Almost half of pregnant women in Scotland are either overweight or obese, new figures show.
Cancer Research UK has urged the Scottish Government to act after the “deeply concerning” statistics were revealed.
It urged a crackdown on supermarket multi-buy deals for junk food, arguing this would help everyone, including mothers-to-be, to cut back on foods with high levels of sugar, fat and salt.
Figures for 2017/18 showed 42 per cent of women who gave birth were classed as being a healthy weight, while 26.2 per cent were overweight and 22.7 per cent were obese.
Three-fifths (61 per cent) of pregnant women over the age of 40 were either overweight or obese compared to 36 per cent of those who were under 20.
“There has been a gradual increase in the proportion of overweight and obese women in all the age groups in the past five years,” the report noted.
Professor Linda Bauld, Cancer Research UK’s prevention expert based at the University of Edinburgh, said: “It’s deeply concerning that around half of women are overweight or obese in pregnancy.”
She spoke out after new NHS figures for 2017/18 showed 13,427 mothers-to-be were recorded as being overweight when they had their initial booking appointment for their pregnancy, with a further 11,604 classed as being obese.

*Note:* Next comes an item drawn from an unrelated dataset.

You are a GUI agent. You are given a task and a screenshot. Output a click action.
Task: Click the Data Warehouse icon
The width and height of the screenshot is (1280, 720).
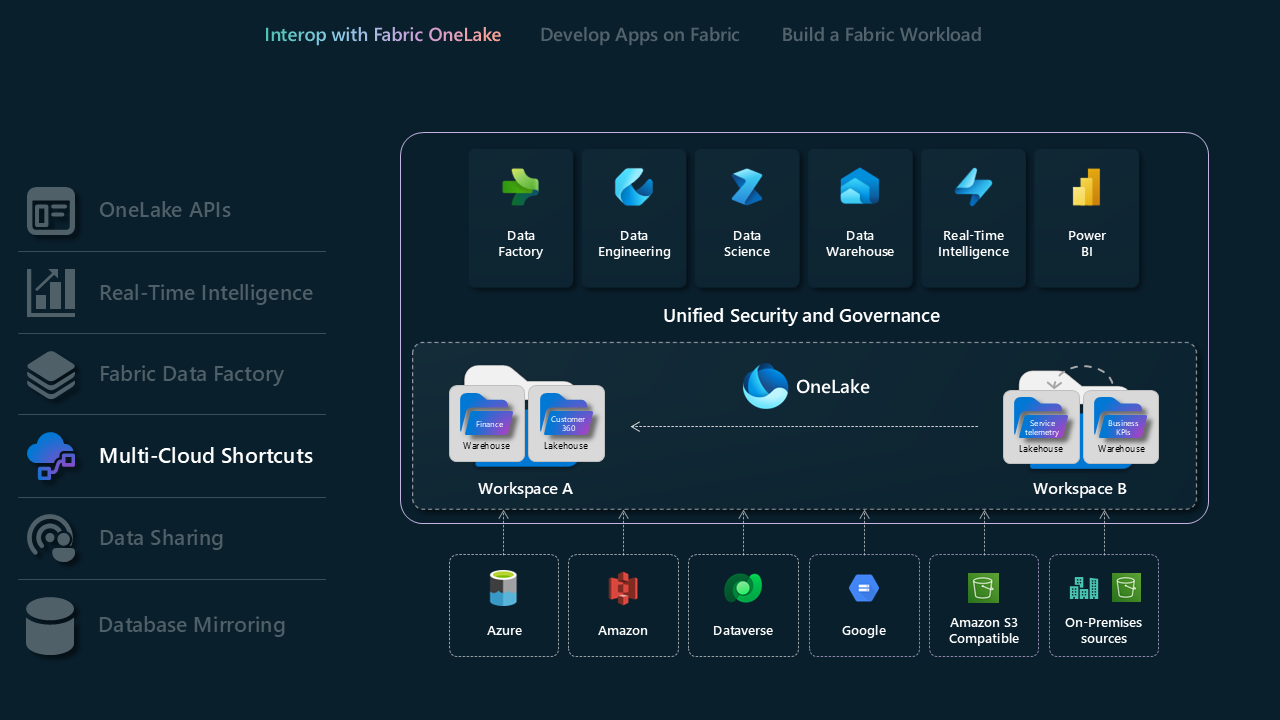click(x=860, y=188)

Both of these totals were down on the previous year, when 50.7 per cent of mothers to be were in these groups.
Prof Bauld said: “Carrying too much weight causes around 2,200 cases of cancer every year in Scotland.
“New laws would work hard to turn around Scotland’s poor health record, but also do a great deal to ensure the future of new generations is in much better shape.” She said: “Tackling obesity is complex, but laws to restrict supermarket multi-buy offers on junk food would be an effective measure, helping everyone, including mums-to-be, from filling their shopping trolleys with foods high in fat and sugar.”
The figures also showed another rise in the number of women having surgical births, with 15.7 per cent of all babies delivered in 2017/18 born by planned Caesarean section.
A record number of 7,886 infants were born this way compared to 3,051 in 1975/76.
There was a slight fall in the number of babies delivered by emergency Caesarean section, falling from 8,710 in 2016/17 to 8,460 in 2017/18.
NHS data revealed of the 51,197 hospital births in Scotland in 2017/18, 14.4 per cent were to mothers who were smokers, down from 14.8 per cent the previous year and 28.7 per cent two decades ago.
More than half (54.2 per cent) of women giving birth were aged 30 or above.